Pascal Delwit: « Le régionalisme ne fait plus l’unanimité chez les francophones »

Temps de lecture : 4 minutes
Christophe Degreef
Auteur⸱e
Virginie Dupont
Traductrice Virginie Dupont

Le nœud du problème, à savoir la Communauté française, demeure inextricable. Le parti libéral francophone doute du transfert des compétences communautaires à la Région wallonne.
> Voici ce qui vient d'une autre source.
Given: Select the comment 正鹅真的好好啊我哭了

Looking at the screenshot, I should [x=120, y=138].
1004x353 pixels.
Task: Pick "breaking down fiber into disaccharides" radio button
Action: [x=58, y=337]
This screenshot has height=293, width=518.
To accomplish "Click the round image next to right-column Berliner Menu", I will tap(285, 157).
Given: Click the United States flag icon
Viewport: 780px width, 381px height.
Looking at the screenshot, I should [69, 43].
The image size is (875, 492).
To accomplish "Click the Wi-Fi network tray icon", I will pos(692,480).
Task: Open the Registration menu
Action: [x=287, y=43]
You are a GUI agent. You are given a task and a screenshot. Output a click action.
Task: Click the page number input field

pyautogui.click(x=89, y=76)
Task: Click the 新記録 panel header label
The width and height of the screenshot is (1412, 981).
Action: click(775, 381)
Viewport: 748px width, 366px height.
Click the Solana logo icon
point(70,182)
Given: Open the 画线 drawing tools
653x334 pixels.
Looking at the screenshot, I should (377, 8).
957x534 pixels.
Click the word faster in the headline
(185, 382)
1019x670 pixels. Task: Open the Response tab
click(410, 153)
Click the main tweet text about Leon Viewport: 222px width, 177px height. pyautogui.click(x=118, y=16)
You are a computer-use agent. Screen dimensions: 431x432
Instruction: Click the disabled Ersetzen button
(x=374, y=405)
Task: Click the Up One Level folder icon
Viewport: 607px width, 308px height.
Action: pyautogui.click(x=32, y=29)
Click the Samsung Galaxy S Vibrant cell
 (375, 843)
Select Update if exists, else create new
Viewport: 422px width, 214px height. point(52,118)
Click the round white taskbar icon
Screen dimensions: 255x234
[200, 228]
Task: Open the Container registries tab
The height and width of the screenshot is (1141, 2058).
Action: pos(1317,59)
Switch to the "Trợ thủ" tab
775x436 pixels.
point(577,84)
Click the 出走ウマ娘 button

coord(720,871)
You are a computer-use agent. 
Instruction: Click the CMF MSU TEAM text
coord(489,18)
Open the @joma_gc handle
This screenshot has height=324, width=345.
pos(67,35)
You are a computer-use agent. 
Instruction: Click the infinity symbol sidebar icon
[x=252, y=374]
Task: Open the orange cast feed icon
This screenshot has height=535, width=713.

Selon Diana Nikolic, cheffe du groupe MR au Parlement de la Fédération Wallonie-Bruxelles, les problèmes financiers persisteront. « En cas de réforme de l’État, les partis francophones n’ont pas de scénario », souligne le politologue Pascal Delwit.

Il y a quelques semaines, le gouvernement de la Communauté française – dénommée depuis 2011 Fédération Wallonie-Bruxelles – a menacé de tomber, PS et MR ne parvenant pas à se mettre d’accord sur la création d’une nouvelle filière de médecine à Mons. In extremis, un compromis a été trouvé : il aurait été inacceptable de mettre en danger le pouvoir exécutif de la Communauté française pour un dossier aussi local. Les problèmes quotidiens de la Communauté française sont déjà assez graves : un financement catastrophique, une dette publique astronomique.

Toutefois, cet événement a remis la question suivante sur la table : quid de la Communauté française ? Pour rappel, en Flandre, région et communauté ont fusionné en un seul niveau de pouvoir. Le gouvernement flamand exerce les deux compétences. En Belgique francophone, la Communauté française est en charge de certaines matières qui s’appliquent aux francophones à Bruxelles et en Wallonie, principalement l’enseignement et la culture. La Wallonie et Bruxelles sont en revanche des régions distinctes, dotées de gouvernements qui gèrent surtout les questions d’économie et d’infrastructure.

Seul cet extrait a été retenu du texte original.